Em um bate-papo recente na Comunidade Reinvente, recebi Manu Dubeux, COO da Boomit e mentora de negócios com mais de 15 anos no mercado corporativo, para aprofundar este tema. E para mim, o que mais me marcou no encontro foi uma frase dela na abertura: “sucesso do cliente não é uma área na empresa, é uma mentalidade”. Manu veio contribuir, reforçando que sucesso do cliente é uma postura de liderança. E, enquanto isso não for compreendido de fora para dentro, qualquer estrutura de sucesso do cliente que se construa será mais cosmética do que transformadora. Porque os comportamentos que sustentam o sucesso do cliente, ou seja, ouvir melhor, provocar conversas estratégicas, manter presença constante e agir antes da crise, não dependem de estrutura ou orçamento. Dependem apenas de uma decisão da liderança.
Temos falado ao longo deste ano sobre o Agir com Propósito. E um dos lugares onde esse agir se manifesta com mais impacto direto nos resultados é na forma como nos relacionamos com quem confiou em nós. Não se trata apenas de entregar o escopo contratado, simplesmente. Trata-se de entender o que está por trás do que o cliente pede: os objetivos de negócio que ele carrega, as pressões de mercado que ele enfrenta, as metas de liderança que ele precisa cumprir.
A Manu compartilha o próprio case de sucesso que transformou a realidade da própria Boomit. Clientes que antes encerravam contratos em seis meses passaram a permanecer por mais de vinte e quatro meses de relacionamento ativo. A receita de expansão gerada dentro da própria base, sem depender de novos clientes, superou 15% do faturamento total. E a taxa de cancelamento foi mantida abaixo de 3%, mesmo em períodos de crescimento acelerado. Esses números não são resultado de uma ferramenta nova ou de um processo burocrático. São resultado de uma mentalidade que colocou o sucesso do cliente no centro de todas as decisões e que nos inspira muito a buscar percorrer um caminho semelhante.

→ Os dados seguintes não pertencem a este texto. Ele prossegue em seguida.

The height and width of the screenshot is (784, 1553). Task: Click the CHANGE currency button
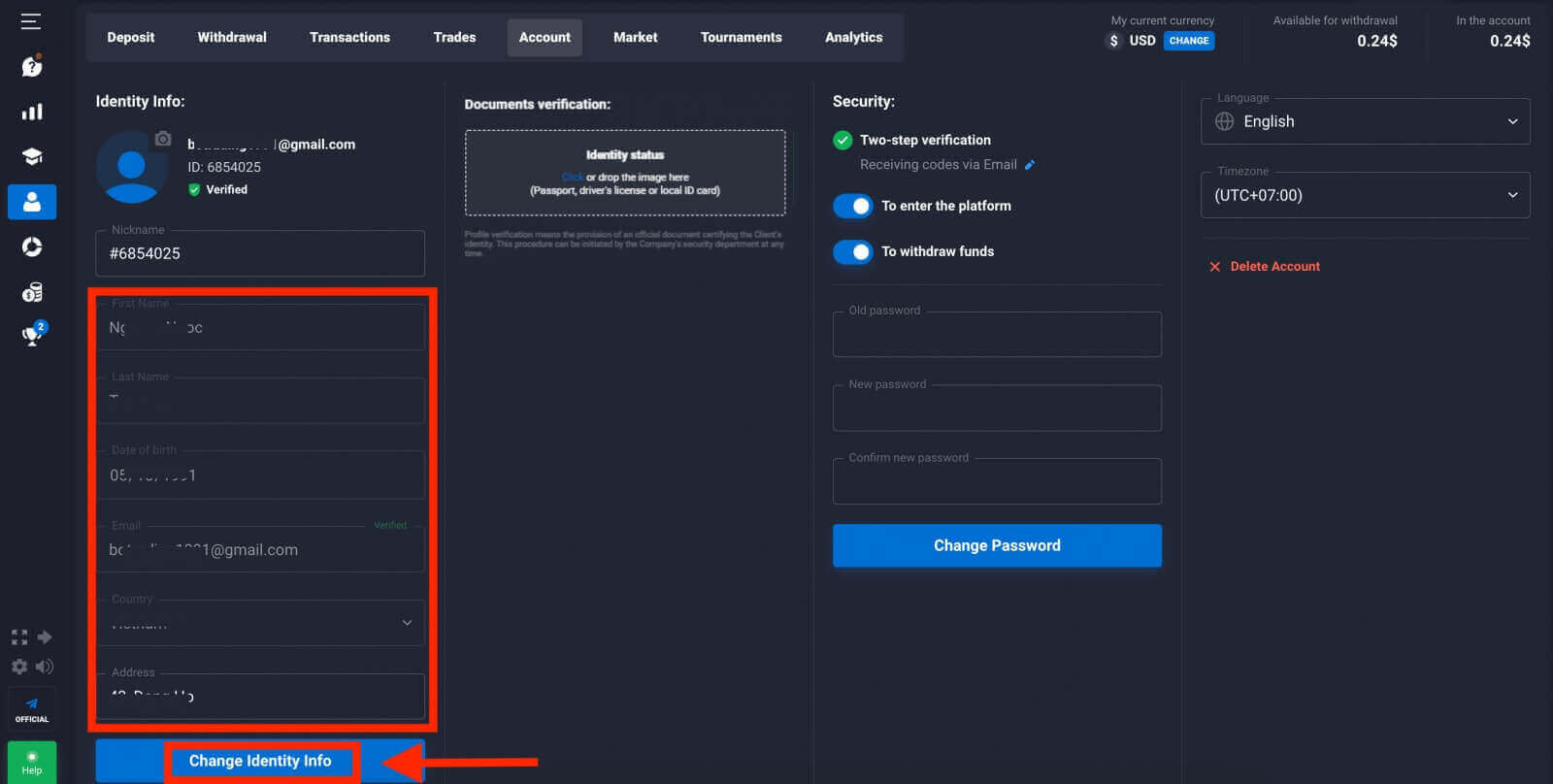click(1188, 41)
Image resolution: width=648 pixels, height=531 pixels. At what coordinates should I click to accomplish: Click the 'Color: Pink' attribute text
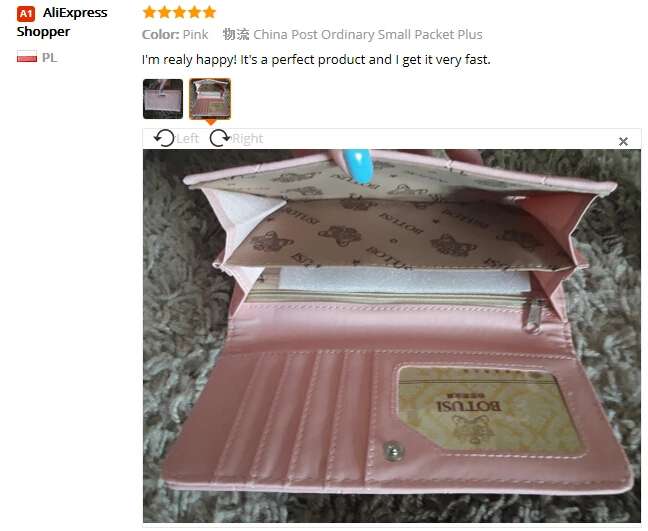[x=175, y=34]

E é interessante que Manu reforçou que não adianta termos reuniões de alinhamento mensal, visitas frequentes, contatos de NPS. Não é o que fazemos que vai transformar a realidade do sucesso do cliente. Como tudo na vida, é o porquê fazemos que faz o maior impacto nos resultados. Portanto, uma reunião de alinhamento orientada verdadeiramente ao sucesso do cliente, para ouvir com atenção e entender pontos de aprimoramento e evolução, pode ser fácil de se desejar, mas difícil de se conseguir sem que a mentalidade de sucesso esteja de fato impregnada da cultura.
Que possamos agir com propósito também na forma como servimos quem nos escolheu. Que o sucesso do cliente deixe de ser uma métrica de área e se torne uma lente de liderança. Porque como Lincoln Murphy, referência mundial neste assunto, nos lembra: não se trata de fazer o cliente feliz. Trata-se de ajudá-lo a alcançar o sucesso que ele espera. E, quando fazemos isso com consistência e com genuíno interesse no outro, o resultado financeiro é consequência, não objetivo.